A collaboration to promote social justice and educational equity in the classroom earns the College of Education and one of its professional development schools national recognition. The National Network for Educational Renewal awarded the 2018 Nicholas Michelli Award for Promoting Social Justice to Blythewood High School and the University of South Carolina’s College of Education.
The award was presented on October 11, during NNER's conference in Charlotte, North Carolina. This award recognizes an educational setting that promotes social justice, by increasing students’ access to knowledge and providing a nurturing learning environment for all students. The award was established by the NNER, the nation’s largest organization of partnerships between schools and universities engaged in improving the quality of education, to recognize educators who are committed to enhancing the lives of students and their families.
“We are so proud that the good work taking place within classrooms at Blythewood High School was recognized by NNER,” says Cindy Van Buren, director of the UofSC Professional Development Schools Network . “Dr. Jeffries and Dr. Reed have invested so much of themselves into this project and we are thrilled that our PDS partnership enabled this collaboration.
Blythewood High School (BHS) is one of 21 professional development schools where the College of Education has deep and sustained partnerships for teacher training and research. For four years, education professor Rhonda Jeffries has collaborated with Hope Reed, a BHS math teacher and Carolina education alumna, to study the effects of remediating students who score “below average” in math. Of those students, nearly all were African American and half were from economically disadvantaged families.

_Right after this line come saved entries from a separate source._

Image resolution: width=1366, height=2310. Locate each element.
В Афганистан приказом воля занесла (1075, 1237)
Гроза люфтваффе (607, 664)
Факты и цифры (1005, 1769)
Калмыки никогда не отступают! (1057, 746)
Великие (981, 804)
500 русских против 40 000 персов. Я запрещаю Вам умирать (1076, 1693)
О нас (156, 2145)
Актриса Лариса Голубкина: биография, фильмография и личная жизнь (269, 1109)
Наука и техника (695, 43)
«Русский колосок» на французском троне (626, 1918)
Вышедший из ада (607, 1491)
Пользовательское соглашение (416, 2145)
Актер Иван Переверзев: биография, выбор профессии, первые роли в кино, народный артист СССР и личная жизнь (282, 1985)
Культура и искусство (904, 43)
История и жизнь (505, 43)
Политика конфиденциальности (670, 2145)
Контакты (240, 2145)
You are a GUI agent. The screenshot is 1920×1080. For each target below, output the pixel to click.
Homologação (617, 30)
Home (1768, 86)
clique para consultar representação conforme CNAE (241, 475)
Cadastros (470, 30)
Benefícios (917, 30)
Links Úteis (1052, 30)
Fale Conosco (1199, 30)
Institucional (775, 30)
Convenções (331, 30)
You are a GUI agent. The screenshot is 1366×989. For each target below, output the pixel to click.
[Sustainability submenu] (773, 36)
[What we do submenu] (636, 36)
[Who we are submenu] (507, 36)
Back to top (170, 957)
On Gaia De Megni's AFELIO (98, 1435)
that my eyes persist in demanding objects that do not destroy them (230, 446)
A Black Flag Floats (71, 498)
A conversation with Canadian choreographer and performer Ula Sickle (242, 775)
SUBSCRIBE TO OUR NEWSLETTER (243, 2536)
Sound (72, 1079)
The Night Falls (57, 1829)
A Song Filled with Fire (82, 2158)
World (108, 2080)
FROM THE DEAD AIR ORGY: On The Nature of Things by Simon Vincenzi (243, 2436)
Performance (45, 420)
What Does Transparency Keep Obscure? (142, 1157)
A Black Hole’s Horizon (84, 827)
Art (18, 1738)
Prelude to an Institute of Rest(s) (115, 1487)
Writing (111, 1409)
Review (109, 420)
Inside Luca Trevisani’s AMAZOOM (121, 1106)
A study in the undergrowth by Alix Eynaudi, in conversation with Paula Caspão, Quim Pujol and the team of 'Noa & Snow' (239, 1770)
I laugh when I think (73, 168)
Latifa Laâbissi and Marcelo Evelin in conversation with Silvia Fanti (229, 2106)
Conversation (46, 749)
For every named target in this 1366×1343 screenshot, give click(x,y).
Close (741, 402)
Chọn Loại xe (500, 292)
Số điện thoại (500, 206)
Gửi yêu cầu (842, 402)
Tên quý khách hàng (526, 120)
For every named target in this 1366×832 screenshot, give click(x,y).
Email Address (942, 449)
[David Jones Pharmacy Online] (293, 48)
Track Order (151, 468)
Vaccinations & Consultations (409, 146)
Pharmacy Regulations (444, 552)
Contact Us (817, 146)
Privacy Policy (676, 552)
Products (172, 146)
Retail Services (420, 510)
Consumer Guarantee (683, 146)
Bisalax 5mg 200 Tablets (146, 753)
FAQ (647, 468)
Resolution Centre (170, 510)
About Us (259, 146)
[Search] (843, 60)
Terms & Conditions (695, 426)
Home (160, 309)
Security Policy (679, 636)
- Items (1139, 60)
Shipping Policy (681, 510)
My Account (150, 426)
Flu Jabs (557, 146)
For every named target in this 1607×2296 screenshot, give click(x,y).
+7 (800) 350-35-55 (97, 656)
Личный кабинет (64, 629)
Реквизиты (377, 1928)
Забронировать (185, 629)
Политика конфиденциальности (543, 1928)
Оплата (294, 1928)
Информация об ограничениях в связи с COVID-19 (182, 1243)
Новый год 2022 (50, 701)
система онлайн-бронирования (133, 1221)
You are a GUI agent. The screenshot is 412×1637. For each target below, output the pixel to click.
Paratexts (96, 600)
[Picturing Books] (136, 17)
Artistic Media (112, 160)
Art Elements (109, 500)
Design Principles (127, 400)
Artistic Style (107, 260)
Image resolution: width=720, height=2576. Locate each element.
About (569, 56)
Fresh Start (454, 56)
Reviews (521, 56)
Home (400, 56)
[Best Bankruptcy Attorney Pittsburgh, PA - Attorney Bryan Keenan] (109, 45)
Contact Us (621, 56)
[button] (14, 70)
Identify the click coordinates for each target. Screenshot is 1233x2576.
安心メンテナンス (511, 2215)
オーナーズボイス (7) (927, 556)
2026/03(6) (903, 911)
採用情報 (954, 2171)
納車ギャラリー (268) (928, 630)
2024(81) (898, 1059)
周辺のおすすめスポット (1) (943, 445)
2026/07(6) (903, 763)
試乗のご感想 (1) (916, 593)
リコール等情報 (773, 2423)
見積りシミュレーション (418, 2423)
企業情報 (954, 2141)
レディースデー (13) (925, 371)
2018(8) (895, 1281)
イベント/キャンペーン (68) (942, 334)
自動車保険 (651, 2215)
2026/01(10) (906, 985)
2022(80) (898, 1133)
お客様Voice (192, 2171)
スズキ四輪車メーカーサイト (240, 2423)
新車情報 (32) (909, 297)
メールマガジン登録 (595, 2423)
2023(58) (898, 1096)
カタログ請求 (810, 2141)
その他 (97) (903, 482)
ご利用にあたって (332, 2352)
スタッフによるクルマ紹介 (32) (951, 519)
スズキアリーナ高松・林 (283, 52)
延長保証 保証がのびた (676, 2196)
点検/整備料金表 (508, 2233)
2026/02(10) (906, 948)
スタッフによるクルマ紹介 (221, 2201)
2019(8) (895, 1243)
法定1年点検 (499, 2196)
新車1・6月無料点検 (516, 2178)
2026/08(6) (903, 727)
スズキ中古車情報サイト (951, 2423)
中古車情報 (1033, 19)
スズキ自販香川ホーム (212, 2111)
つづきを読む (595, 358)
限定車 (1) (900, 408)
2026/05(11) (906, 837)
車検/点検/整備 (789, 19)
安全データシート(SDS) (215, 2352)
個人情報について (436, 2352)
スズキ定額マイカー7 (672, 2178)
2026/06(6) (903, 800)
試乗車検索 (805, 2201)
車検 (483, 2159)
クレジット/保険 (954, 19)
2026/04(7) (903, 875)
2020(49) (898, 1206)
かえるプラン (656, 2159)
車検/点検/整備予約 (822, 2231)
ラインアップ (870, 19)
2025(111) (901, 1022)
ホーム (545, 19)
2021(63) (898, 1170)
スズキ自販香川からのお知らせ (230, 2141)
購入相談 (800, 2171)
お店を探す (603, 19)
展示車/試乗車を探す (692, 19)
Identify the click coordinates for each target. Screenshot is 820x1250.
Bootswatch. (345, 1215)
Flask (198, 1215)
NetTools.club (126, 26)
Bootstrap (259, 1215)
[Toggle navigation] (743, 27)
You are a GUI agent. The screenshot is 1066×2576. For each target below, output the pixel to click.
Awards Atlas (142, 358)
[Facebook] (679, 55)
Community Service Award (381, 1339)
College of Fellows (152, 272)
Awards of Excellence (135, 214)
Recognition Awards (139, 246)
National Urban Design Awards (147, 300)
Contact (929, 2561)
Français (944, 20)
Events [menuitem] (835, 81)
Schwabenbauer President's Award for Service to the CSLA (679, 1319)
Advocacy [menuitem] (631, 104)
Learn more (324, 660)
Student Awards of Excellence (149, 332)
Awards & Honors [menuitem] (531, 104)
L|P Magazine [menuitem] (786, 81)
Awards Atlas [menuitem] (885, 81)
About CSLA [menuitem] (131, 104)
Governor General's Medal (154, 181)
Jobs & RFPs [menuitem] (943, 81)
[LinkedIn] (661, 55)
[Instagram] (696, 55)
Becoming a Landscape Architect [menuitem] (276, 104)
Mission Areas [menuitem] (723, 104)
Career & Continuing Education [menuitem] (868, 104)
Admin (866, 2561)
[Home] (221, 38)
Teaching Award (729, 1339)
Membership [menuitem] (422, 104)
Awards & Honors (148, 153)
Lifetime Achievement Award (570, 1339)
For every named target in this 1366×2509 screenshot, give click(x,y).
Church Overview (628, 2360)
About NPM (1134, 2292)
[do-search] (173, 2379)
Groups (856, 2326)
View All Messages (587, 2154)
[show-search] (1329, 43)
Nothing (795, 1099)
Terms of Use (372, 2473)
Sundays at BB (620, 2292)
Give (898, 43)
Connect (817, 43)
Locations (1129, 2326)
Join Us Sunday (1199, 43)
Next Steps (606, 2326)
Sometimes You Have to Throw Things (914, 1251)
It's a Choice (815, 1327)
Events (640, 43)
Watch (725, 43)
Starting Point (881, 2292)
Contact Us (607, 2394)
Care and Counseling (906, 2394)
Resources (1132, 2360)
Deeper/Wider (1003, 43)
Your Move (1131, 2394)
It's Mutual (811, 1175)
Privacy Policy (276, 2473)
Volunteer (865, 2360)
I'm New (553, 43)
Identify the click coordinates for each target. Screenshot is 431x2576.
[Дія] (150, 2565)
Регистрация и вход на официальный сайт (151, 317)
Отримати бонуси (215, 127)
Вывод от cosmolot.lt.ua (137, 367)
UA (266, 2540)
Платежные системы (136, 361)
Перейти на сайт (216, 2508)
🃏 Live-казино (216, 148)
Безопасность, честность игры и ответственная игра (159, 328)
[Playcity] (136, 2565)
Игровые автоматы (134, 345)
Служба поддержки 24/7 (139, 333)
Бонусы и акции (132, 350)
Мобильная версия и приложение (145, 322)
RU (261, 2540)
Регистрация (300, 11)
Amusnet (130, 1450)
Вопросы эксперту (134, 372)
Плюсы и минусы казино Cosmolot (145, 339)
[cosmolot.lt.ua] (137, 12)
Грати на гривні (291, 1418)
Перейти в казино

“We knew that research suggests that the tracking process used by our schools was actually delaying students even more, and sometimes was negatively influencing teachers as well,” says Jeffries. “It’s a self-filling prophecy of sorts. The students know they have been labeled as unsuccessful and don’t often apply themselves, and the teachers might not push these children to succeed as they would for a college-prep learner.”
The collaboration between Blythewood High School and our PDS network and education faculty has not only led to student success and equity in the classroom, but also a wealth of research about the effects of tracking and remediation on students which can improve education far beyond our state.
Cindy Van Buren, director of UofSC professional development schools network
Though enrolled in what the school called a math foundations course, which was designed as a precursor to Algebra I, Reed quietly began teaching the students the Algebra I curriculum. At the end of the semester, the results were astounding - 90 percent (44 of the 49 students) passed the course.
The positive outcome led Reed and Jeffries to approach the school administration to discuss a formal change in the tracking process. Beginning in the 2014-15 school year, freshman students who would have been remediated in math instead received 45 minutes of seminar instruction separated from their peers who were tracked for college-prep algebra followed by 45 additional minutes of instruction in the classroom with their peers. In that year, 159 foundations students were placed in the new seminar/algebra combination course. At the end of the semester, 75 percent were passing the college-prep algebra class.
“Students were more confident. They started saying that, for the first time in their lives, they really loved math. This, to me, is a remarkable outcome. That is what teaching is all about,” she says. “Dr. Reed proved that all children can learn when given a chance, coupled with effective and culturally relevant teaching and support.”
In the 2015-16 school year, the school even boasted the highest Algebra End of Course test scores in its school district.
“The collaboration between Blythewood High School and our PDS network and education faculty has not only led to student success and equity in the classroom, but also a wealth of research about the effects of tracking and remediation on students which can improve education far beyond our state,” says Van Buren.